Il libro è diviso in tre parti. La prima sono appunto brevi racconti di cose di tutti i giorni, di pendolari infreddoliti, di gesti meccanici, di giudizi spietati che si danno senza sapere nulla: se vediamo, per esempio un uomo che cerca qualcosa in un cestino dell’immondizia pensiamo subito si tratti di un poveraccio. E se, invece, stesse cercando disperatamente qualcosa che, per sbaglio, ha buttato via? Quante occasioni di pensieri più alti, di riflessioni più generose ci perdiamo nella fretta e nell’abitudine. Ma per l’autore fermarsi a scrivere è darsi proprio quelle occasioni e, nel contempo, maturare piano piano la convinzione che qualcosa non va, che l’ascolto degli altri sia anche ascolto di sé stessi, e che questo ascolto può portare l’ardire per tirarsi fuori dalla mischia. Quei soprassalti di vuoto e di disgusto, messi nero su bianco diventano, giorno dopo giorno, le fondamenta per altri progetti.
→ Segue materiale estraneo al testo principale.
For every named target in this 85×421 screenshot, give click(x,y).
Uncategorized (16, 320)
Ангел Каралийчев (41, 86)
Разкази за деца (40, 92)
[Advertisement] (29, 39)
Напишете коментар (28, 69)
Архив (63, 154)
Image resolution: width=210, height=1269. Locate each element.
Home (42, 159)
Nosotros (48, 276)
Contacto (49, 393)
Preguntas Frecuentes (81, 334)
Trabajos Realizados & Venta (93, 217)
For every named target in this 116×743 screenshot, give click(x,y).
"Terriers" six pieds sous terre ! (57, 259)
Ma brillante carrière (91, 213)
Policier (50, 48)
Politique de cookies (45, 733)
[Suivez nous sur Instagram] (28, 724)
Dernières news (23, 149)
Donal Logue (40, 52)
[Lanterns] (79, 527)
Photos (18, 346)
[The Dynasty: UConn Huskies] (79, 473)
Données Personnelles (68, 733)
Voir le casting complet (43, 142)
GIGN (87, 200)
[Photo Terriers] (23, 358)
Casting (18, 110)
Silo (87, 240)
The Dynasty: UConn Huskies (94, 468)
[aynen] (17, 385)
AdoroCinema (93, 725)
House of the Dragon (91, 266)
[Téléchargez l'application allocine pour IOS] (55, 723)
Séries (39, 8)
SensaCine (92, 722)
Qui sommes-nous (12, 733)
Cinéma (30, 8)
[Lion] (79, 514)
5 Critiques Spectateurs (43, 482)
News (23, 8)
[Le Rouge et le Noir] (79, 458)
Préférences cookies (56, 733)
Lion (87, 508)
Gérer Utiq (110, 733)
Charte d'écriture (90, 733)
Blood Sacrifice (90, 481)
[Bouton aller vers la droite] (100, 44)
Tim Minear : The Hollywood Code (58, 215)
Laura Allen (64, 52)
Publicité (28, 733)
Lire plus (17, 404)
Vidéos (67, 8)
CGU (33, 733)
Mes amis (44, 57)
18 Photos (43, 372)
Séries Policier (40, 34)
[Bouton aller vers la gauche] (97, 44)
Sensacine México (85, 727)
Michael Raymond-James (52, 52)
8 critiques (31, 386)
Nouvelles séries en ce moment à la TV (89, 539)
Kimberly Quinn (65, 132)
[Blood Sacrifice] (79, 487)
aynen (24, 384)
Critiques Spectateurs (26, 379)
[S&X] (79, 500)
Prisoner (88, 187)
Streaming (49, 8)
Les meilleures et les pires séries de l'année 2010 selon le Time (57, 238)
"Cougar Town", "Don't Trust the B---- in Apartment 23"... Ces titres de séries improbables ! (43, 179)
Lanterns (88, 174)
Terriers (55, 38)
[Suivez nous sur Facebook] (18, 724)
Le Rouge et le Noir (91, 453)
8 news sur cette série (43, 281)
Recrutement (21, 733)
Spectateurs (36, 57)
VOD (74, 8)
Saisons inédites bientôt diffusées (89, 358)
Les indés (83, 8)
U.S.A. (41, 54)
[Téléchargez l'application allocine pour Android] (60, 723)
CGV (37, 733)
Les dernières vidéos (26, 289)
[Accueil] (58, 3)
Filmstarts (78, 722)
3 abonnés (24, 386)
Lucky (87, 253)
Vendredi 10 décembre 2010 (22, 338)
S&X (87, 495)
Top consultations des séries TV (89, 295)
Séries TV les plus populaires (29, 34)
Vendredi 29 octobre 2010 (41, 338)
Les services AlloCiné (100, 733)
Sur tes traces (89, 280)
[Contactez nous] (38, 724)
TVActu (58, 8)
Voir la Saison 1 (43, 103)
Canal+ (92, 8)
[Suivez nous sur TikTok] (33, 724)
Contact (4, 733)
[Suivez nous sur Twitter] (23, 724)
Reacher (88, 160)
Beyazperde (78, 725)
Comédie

Eccoci dunque nella seconda parte del libro. Franco Del Moro decide di diventare editore. Il suo lavoro non gli basta più, non lo fa respirare, non lo sorprende. Ma mollare tutto non è ancora possibile, però si può provare ad iniziare piano piano. Ecco le prime mostre di libri, le prime pubblicazioni, la fatica, il lavoro duro, gli incontri inaspettati. Con la gioia però di avere intrapreso qualcosa di più autentico, qualcosa che gli somiglia di più, che non lo lascia immobile e inebetito alla fine della giornata. Forse non è la ricchezza economica ma qualcosa si muove, cambia, evolve. Il vento di una nuova avventura dà aria alle stanze, ai giorni. Perché, comunque vada, la vita prende vita dai progetti, dai sogni, da quello che si fa ogni giorno per realizzarli. Da quello che si fa, non da quello che, in modo solo velleitario, si fantastica. E quello che Franco fa sono libri. Le parole sono state come i sassolini lasciati sul sentiero per non perdersi completamente e sono diventate il suo progetto. E poi…

Poi la terza parte del libro. Il racconto dell’addio alla grande città, Milano, alla sua brutta anima, al suo grigio e al suo andare di fretta. Per arrivare prima chissà dove. Il bisogno di riscoprire un tempo diverso, che accompagni la vita e non si limiti a scorrere, la sorpresa dell’alternarsi delle stagioni, una vita che si ridimensiona per certi aspetti ma, in altri forse in quasi tutti, si arricchisce di senso, di qualità, di bellezza. La decisione di vendere la casa cittadina e comprare una cascina nelle Langhe diventa un’altra tappa di un percorso iniziato anni prima. E il racconto di questa parte della sua vita si dipana senza retorica, senza quel fastidioso e falso spirito bucolico di chi in campagna non ci vive. Non è facile vivere isolati, con tutte le magagne che una casa in campagna, prima o poi vi regalerà. Non è facile convivere con tutte quelle forme di vita che la fanno da padroni, ospiti non sempre graditi. In campagna non è facile affrontare neanche un semplice temporale, o una grondaia rotta. Ma in questa nuova vita c’è spazio e tempo per la vita stessa.

Io questo libro ve lo consiglio davvero con un sorriso.